**Выбранный отрывок**
*-*-*
Эпоха журналистов прошла
Место СМИ в современном обществе, безусловно, выдумано. Метод, обеспечивший нам иллюзию этого «места» и его значимости, ничем не отличается от авторского метода Марка Твена, который придумал и сельскохозяйственную газету, и ее редактора, и незадачливого его сменщика.
Эпоха «настоящих СМИ» записана где-то в исторической памяти. Баснословные времена газет Парижской коммуны, сказочная эпоха газеты «Правда», теряющиеся в череде лет вьетнамская война и репортажи Теда Коппела и Уолтера Кронкайта, легендарный Уотергейт, — существуют в сознании общества (т.е. и читателей, и писателей) как исторические факты. Что нам та Троя, ахейские мужи современной журналистики? Агамемноны медиабизнеса и Менелаи онлайн-изданий, за что мы воюем сегодня, в эпоху окончательного увядания газет, торжества развлекательного телевидения, агрессии «бывших читателей» (ныне называемых гордым словом «просьюмер»)?
*-*-*
**Исходные данные**
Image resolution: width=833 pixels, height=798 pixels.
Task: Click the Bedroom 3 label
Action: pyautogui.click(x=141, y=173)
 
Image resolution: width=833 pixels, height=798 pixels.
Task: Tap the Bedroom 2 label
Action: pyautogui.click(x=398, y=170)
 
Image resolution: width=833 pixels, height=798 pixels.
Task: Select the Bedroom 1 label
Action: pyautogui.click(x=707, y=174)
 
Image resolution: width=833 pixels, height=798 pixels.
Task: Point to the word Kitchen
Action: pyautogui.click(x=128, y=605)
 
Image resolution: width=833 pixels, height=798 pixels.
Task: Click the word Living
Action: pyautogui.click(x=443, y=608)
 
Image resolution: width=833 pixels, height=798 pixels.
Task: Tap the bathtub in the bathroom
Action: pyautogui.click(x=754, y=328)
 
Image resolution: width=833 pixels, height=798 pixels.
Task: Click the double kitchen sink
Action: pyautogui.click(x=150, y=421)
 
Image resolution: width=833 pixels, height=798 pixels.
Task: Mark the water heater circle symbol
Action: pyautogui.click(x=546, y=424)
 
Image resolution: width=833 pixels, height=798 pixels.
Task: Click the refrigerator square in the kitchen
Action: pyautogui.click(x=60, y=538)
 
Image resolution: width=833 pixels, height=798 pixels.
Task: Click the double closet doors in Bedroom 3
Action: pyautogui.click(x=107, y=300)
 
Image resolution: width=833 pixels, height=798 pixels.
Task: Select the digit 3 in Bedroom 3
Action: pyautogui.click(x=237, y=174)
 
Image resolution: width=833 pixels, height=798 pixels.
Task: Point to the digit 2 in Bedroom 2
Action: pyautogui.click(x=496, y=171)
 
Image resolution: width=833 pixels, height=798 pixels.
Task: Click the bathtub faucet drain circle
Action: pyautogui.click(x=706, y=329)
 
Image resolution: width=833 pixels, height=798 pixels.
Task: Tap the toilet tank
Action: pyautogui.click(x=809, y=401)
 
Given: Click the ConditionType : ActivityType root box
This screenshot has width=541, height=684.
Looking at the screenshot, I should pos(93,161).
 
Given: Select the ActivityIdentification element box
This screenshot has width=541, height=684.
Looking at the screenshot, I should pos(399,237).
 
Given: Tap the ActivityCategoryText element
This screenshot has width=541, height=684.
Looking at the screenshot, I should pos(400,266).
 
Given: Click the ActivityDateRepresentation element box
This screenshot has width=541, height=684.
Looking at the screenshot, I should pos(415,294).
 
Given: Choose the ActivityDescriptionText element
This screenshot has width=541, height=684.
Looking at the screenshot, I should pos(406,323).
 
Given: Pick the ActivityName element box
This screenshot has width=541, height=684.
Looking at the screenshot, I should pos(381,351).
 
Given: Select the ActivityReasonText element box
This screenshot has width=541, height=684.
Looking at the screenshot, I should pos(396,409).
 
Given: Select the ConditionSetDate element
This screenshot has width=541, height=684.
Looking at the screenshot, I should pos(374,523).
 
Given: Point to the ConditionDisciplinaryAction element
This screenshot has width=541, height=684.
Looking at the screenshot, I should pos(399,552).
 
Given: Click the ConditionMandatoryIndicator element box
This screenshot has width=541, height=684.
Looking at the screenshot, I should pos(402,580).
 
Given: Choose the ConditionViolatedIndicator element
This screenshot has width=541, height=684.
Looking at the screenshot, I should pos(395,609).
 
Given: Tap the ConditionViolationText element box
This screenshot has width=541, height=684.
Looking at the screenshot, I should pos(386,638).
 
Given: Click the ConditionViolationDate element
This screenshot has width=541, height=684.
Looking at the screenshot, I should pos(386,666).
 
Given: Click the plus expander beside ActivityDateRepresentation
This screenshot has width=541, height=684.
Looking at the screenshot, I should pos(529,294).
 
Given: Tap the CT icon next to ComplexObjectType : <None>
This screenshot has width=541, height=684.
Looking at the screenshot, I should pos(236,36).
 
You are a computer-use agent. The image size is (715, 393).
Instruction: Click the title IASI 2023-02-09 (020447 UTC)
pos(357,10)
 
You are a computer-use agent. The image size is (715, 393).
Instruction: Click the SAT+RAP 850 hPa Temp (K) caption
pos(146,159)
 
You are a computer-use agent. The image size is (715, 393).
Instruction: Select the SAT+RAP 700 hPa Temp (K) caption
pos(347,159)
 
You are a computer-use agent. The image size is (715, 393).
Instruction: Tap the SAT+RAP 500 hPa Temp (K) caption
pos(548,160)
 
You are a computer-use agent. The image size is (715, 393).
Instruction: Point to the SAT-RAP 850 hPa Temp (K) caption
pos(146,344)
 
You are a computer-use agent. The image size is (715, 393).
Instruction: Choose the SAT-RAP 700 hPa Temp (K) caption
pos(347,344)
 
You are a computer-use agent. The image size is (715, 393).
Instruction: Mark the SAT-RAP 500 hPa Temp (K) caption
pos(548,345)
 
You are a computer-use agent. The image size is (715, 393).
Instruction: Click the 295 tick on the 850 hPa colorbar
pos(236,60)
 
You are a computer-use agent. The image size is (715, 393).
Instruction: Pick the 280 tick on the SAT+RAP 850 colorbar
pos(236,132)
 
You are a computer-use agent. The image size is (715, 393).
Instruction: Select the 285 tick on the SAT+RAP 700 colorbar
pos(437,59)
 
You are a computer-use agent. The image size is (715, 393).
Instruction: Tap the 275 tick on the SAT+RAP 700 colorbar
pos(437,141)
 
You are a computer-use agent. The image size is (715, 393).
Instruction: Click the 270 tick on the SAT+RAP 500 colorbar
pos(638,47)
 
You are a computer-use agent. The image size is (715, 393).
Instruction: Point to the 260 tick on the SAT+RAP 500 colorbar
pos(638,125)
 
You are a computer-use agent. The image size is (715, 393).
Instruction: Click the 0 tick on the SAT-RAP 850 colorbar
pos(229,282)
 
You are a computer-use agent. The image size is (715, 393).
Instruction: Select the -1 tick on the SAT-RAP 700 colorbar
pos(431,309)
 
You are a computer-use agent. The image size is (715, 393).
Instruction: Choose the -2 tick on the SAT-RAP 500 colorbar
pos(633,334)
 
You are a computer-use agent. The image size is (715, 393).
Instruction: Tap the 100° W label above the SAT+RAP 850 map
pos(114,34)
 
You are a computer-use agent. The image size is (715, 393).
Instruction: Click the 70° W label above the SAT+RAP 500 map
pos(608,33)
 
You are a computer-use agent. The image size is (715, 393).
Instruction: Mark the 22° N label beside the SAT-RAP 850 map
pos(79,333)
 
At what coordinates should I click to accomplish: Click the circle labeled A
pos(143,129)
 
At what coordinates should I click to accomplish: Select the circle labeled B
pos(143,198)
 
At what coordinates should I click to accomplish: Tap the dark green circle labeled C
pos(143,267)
*-*-*
**Задания**
[1] Перепечатайте без изменений фрагмент отрывка о журналистике, начиная со слов «Эпоха журналистов прошла» и продолжая до слов «незадачливого его сменщика.».
[2] Какой писатель, согласно отрывку о журналистике, придумал сельскохозяйственную газету и ее редактора?
Список для работы не понадобится.

**Ответы по заданиям**
[1]
Эпоха журналистов прошла
Место СМИ в современном обществе, безусловно, выдумано. Метод, обеспечивший нам иллюзию этого «места» и его значимости, ничем не отличается от авторского метода Марка Твена, который придумал и сельскохозяйственную газету, и ее редактора, и незадачливого его сменщика.

[2] Марк Твен.